SUMMARY OF THE INVENTION

[0011] Multilayer reagent test strips that include at least one hydrophobic fluid flow control layer, as well as methods for using the same, are provided. The hydrophobic fluid flow control layer of the subject test strips is one that has been treated with a non-polar organic solvent to provide for a layer that delays fluid flow through a multilayer reagent test strip in a reproducible manner. Also provided are kits and systems that include the subject test strips and find use in practicing the subject methods. The subject compositions and methods find use in a variety of different analyte detection applications.

BRIEF DESCRIPTION OF THE FIGURES

[0012] FIGS. 1 to 5 provide graphical representations of results obtained from the different coating conditions for color developing membranes in the experimental section of the present application.

DESCRIPTION OF THE SPECIFIC EMBODIMENTS

[0013] Multilayer reagent test strips that include at least one hydrophobic fluid flow control layer, as well as methods for using the same, are provided. The hydrophobic fluid flow control layer of the subject test strips is one that has been treated with a non-polar organic solvent to provide for a layer that delays fluid flow through a multilayer reagent test strip in a reproducible manner. Also provided are kits and systems that include the subject test strips and find use in practicing the subject methods. The subject compositions and methods find use in a variety of different analyte detection applications.

[0014] Before the subject invention is described further, it is to be understood that the invention is not limited to the particular embodiments of the invention described below, as variations of the particular embodiments may be made and still fall within the scope of the appended claims. It is also to be understood that the terminology employed is for the purpose of describing particular embodiments, and is not intended to be limiting. Instead, the scope of the present invention will be established by the appended claims.

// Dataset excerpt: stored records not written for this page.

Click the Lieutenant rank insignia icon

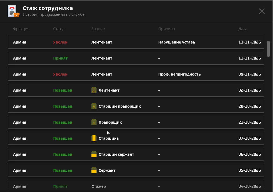point(94,90)
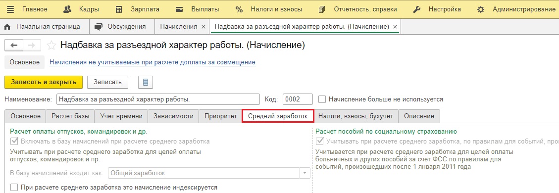This screenshot has width=559, height=193.
Task: Close the Надбавка за разъездной tab
Action: (x=395, y=27)
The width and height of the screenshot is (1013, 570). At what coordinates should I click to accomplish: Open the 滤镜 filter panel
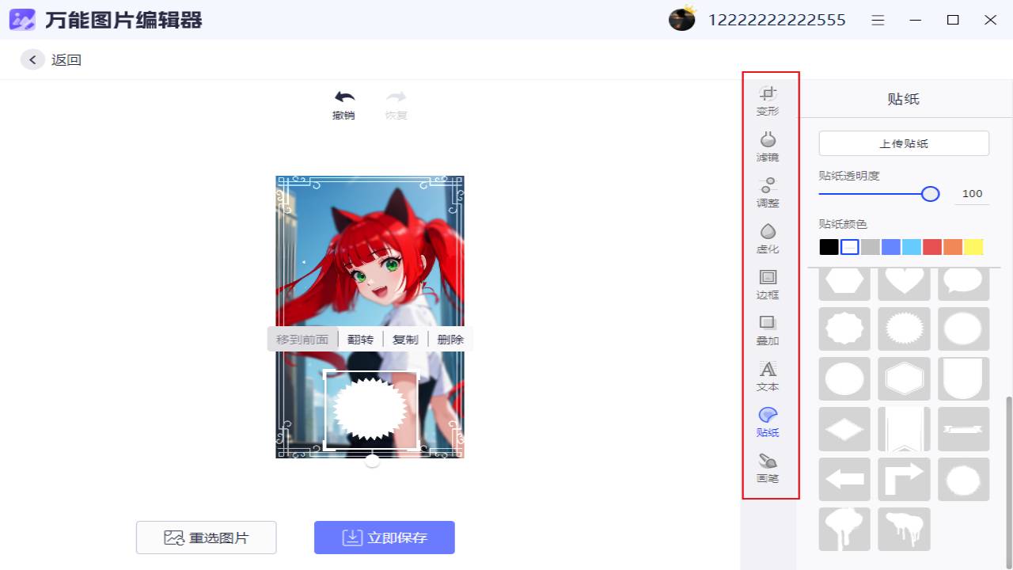point(767,146)
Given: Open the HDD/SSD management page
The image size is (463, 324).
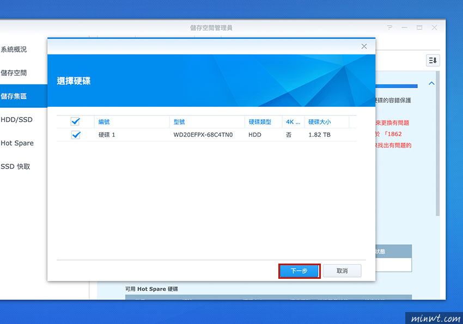Looking at the screenshot, I should tap(17, 119).
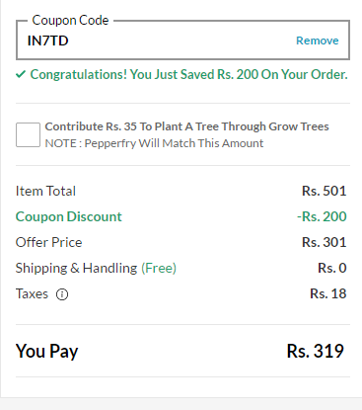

[0015] In this specification and the appended claims, the singular forms “a,” “an” and “the” include plural reference unless the context clearly dictates otherwise. Unless defined otherwise, all technical and scientific terms used herein have the same meaning as commonly understood to one of ordinary skill in the art to which this invention belongs.

[0016] Where a range of values is provided, it is understood that each intervening value, to the tenth of the unit of the lower limit unless the context clearly dictates otherwise, between the upper and lower limit of that range, and any other stated or intervening value in that stated range, is encompassed within the invention. The upper and lower limits of these smaller ranges may independently be included in the smaller ranges, and are also encompassed within the invention, subject to any specifically excluded limit in the stated range. Where the stated range includes one or both of the limits, ranges excluding either or both of those included limits are also included in the invention.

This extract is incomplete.